Computing paths across large multi-domain environments require
special computational components and cooperation between entities in
different domains capable of complex path computation. The PCE
provides an architecture and a set of functional components to
address this problem space. A PCE may be used to compute end-to-end
paths across multi-domain environments using a per-domain path
computation technique [RFC5152]. The Backward recursive PCE based
path computation (BRPC) mechanism [RFC5441] defines a PCE-based path
computation procedure to compute inter-domain constrained MPLS and
GMPLS TE networks. However, both per-domain and BRPC techniques
assume that the sequence of domains to be crossed from source to
destination is known, either fixed by the network operator or
obtained by other means.
[RFC6805] describes a Hierarchical PCE (H-PCE) architecture which can
be used for computing end-to-end paths for inter-domain MPLS Traffic
Engineering (TE) and GMPLS Label Switched Paths (LSPs) when the
domain sequence is not known. Within the Hierarchical PCE (H-PCE)
------------
* [PROBLEM DESCRIPTION]: Write out the stretch of the passage on multi-domain path computation from "Computing paths across" through "by other means.". The listing that follows has no connection to the passage on multi-domain path computation.

* [RECORDED INFORMATION]:
------------
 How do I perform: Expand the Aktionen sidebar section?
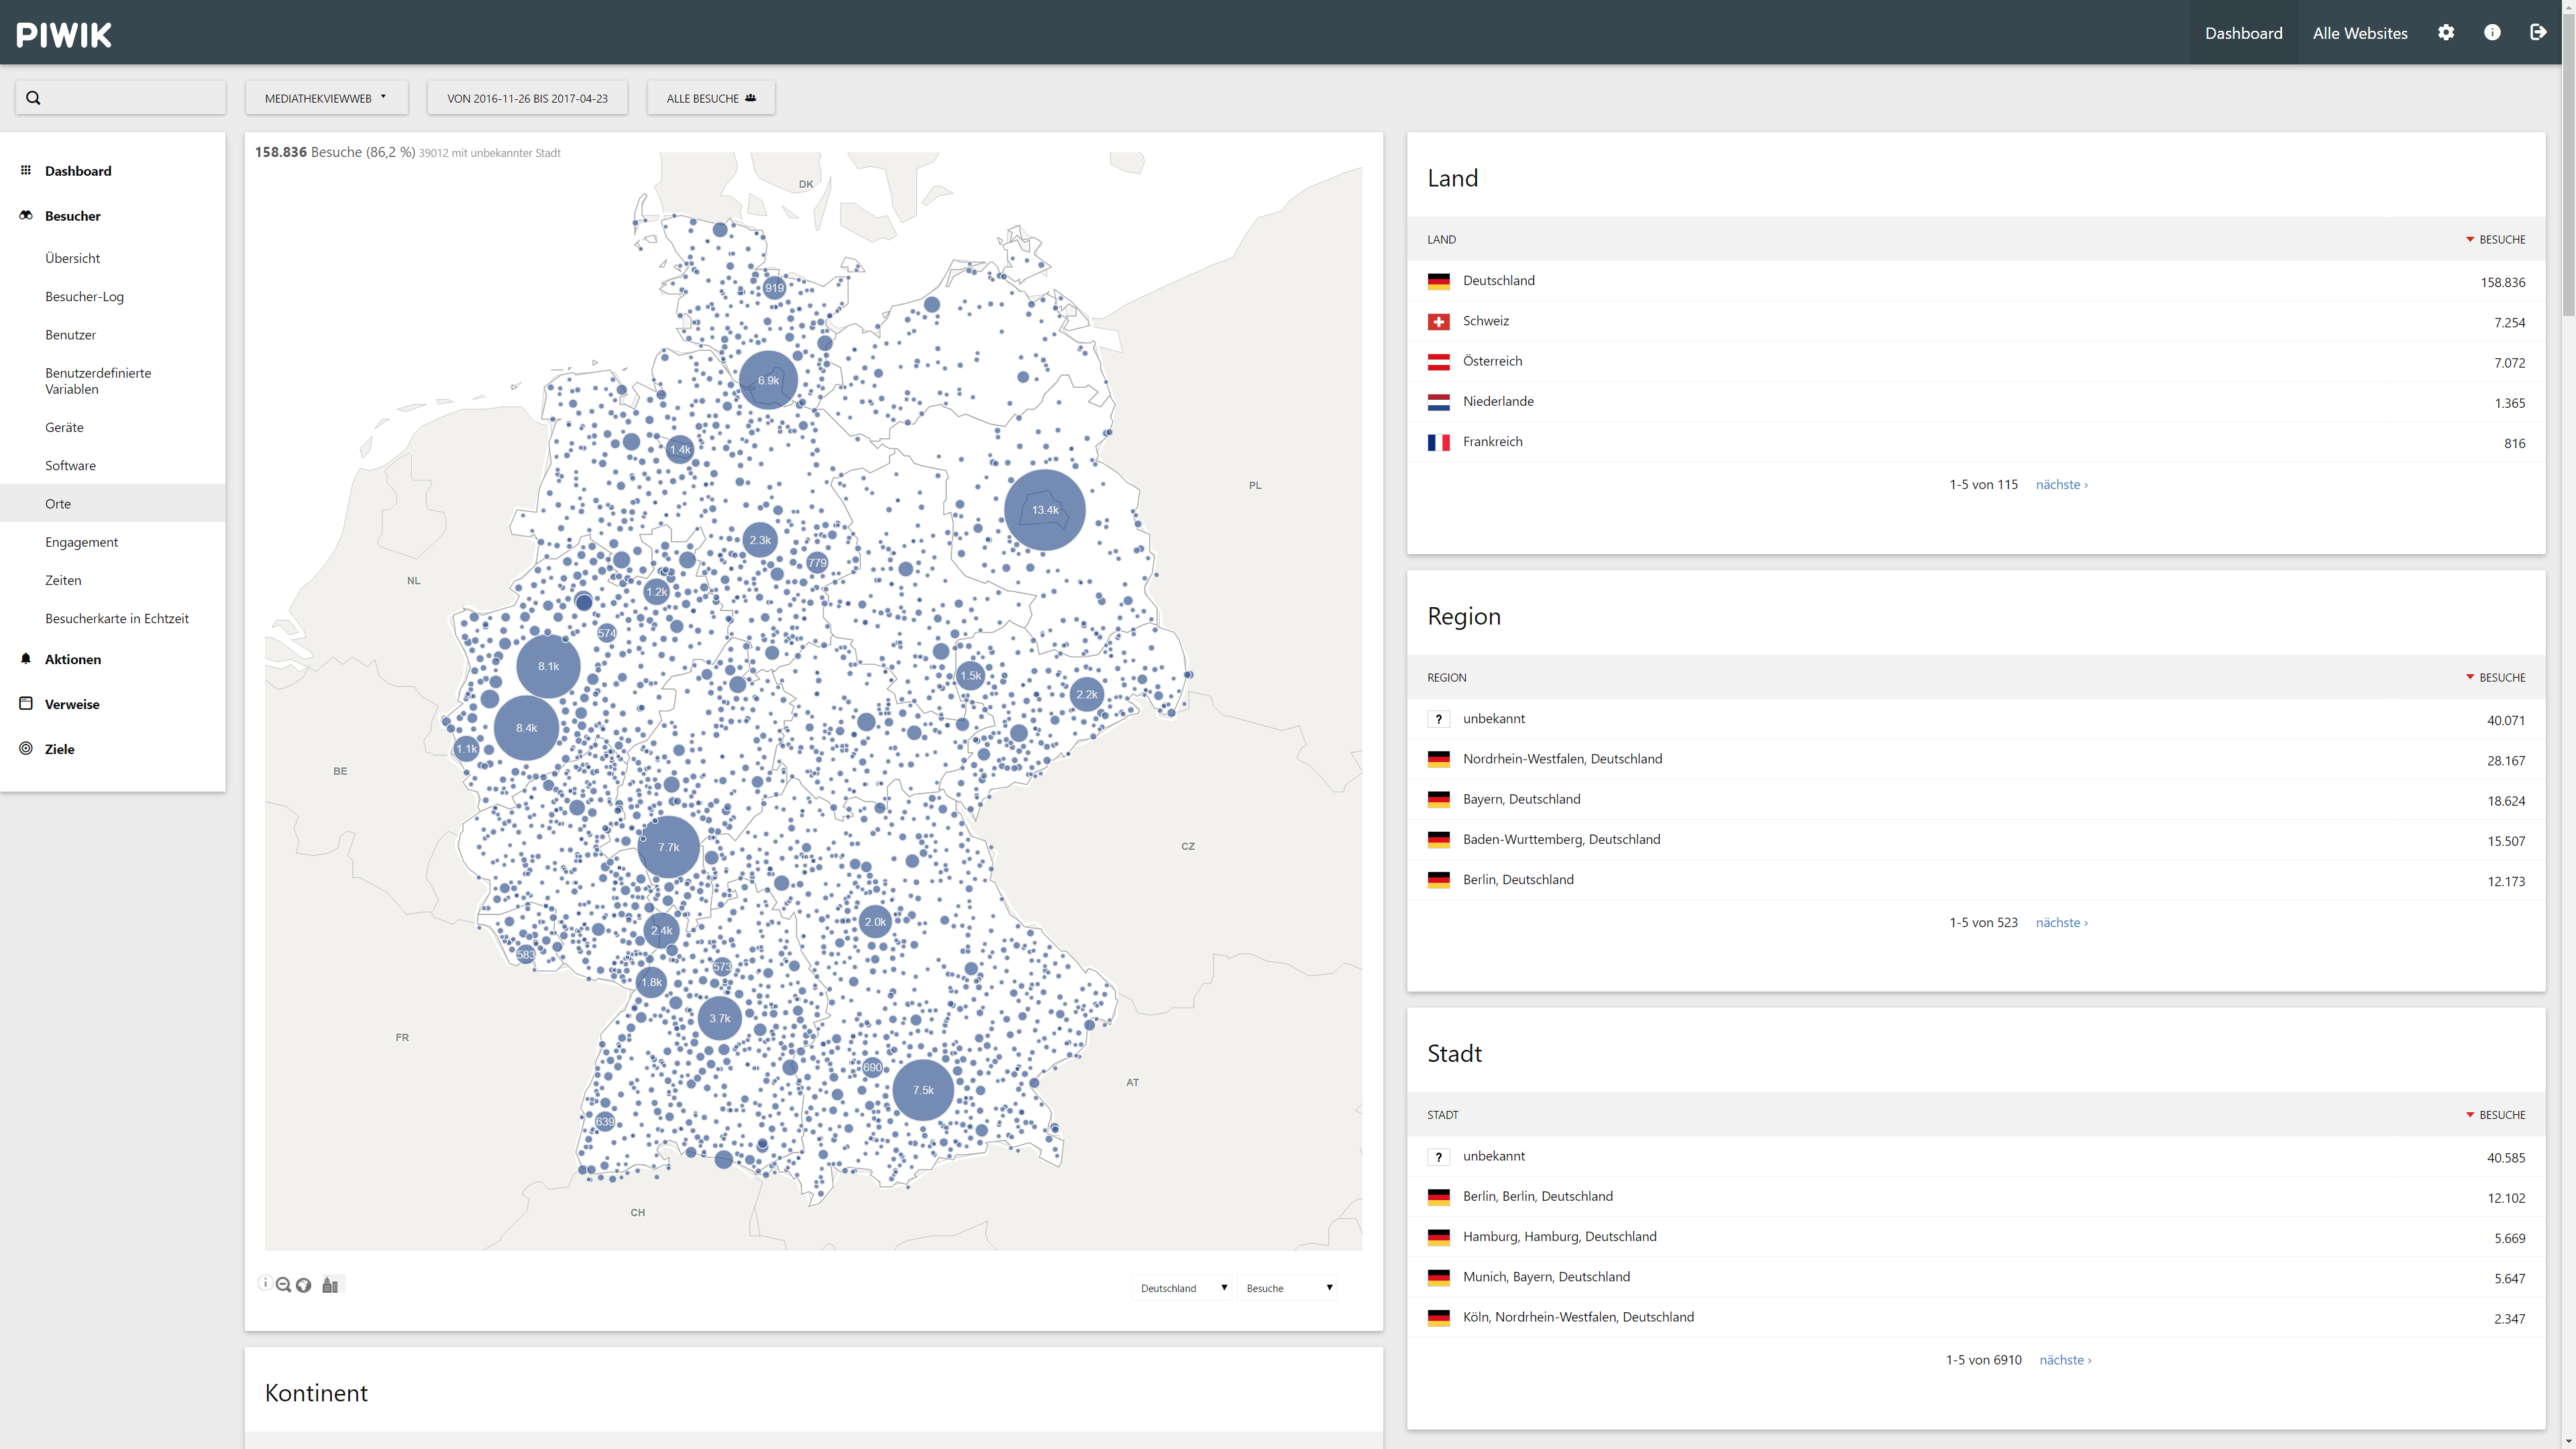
------------
* [ANSWER TO THE TASK]:
Computing paths across large multi-domain environments require
special computational components and cooperation between entities in
different domains capable of complex path computation. The PCE
provides an architecture and a set of functional components to
address this problem space. A PCE may be used to compute end-to-end
paths across multi-domain environments using a per-domain path
computation technique [RFC5152]. The Backward recursive PCE based
path computation (BRPC) mechanism [RFC5441] defines a PCE-based path
computation procedure to compute inter-domain constrained MPLS and
GMPLS TE networks. However, both per-domain and BRPC techniques
assume that the sequence of domains to be crossed from source to
destination is known, either fixed by the network operator or
obtained by other means.